Indirect suppression of thick filament muscle defects (unc-54 and unc-15) was reported by Riddle and Brenner (Genetics 89: 299-314, 1978) . The discovery in Bob Waterston's laboratory that a suppressor- carrying strain unc-541 (e675); sup-3V (e1407) overproduces non-unc-54 myosin heavy chains lends strong support to the hypothesis that the sup-3 gene is involved in regulation of myosin gene expression. The sup-3 mutations apparently compensate for unc-54 mutations by increasing the level of non-unc-54 myosins in muscle cells. Suppression of unc-15 (e73) could be explained if e73 paramyosin is better able to assemble with the non-unc-54 myosin. Our working hypothesis, based primarily on genetic data, is that sup-3 may be a repressor gene. We are attempting to use suppression to identify additional muscle genes, especially the structural gene (or genes) which may be under sup-3 control. Mutations in such a gene would prevent suppression. Six mutations which interfere with suppression have been partially characterized. These derivatives of unc-15 (e73); sup-3 (e1407) were picked as paralyzed (e73-type) individuals in the F1 and F2 progeny of EMS-treated worms. One of the derivatives appears to carry a dominant mutation, unlinked to either unc-15 or sup-3, and related to suppression. Dominance was determined by mating the mutant with unc- 15, ne half of the male progeny being paralyzed. The relationship to suppression was determined by mating the mutant with N2 males.

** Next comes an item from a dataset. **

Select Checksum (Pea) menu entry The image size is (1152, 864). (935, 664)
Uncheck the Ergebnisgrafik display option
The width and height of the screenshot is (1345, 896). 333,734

L4 hets were cloned and their progeny counted. The presence of a suppressed (slow) class of progeny indicated that this mutation is unlinked to unc-15 and sup-3. If it were linked to either gene, the frequency of suppressed progeny segregated would be decreased. The ratio of unc to wild-type progeny indicated that this mutation is related to suppression, and does not exhibit a paralyzed phenotype by itself. Two other mutations also appear to be unlinked to unc-15 or sup-3, exhibit no mutant phenotype of their own, but are recessive. The differences in dominance may reflect quantitative differences in the reduction of non-unc-54 myosin. Since sup-3 mutations approximately double the amount of non-unc-54 myosin, suppressor activity presumably can be eliminated by a 50% reduction in that amount as would occur in a null /+ heterozygote.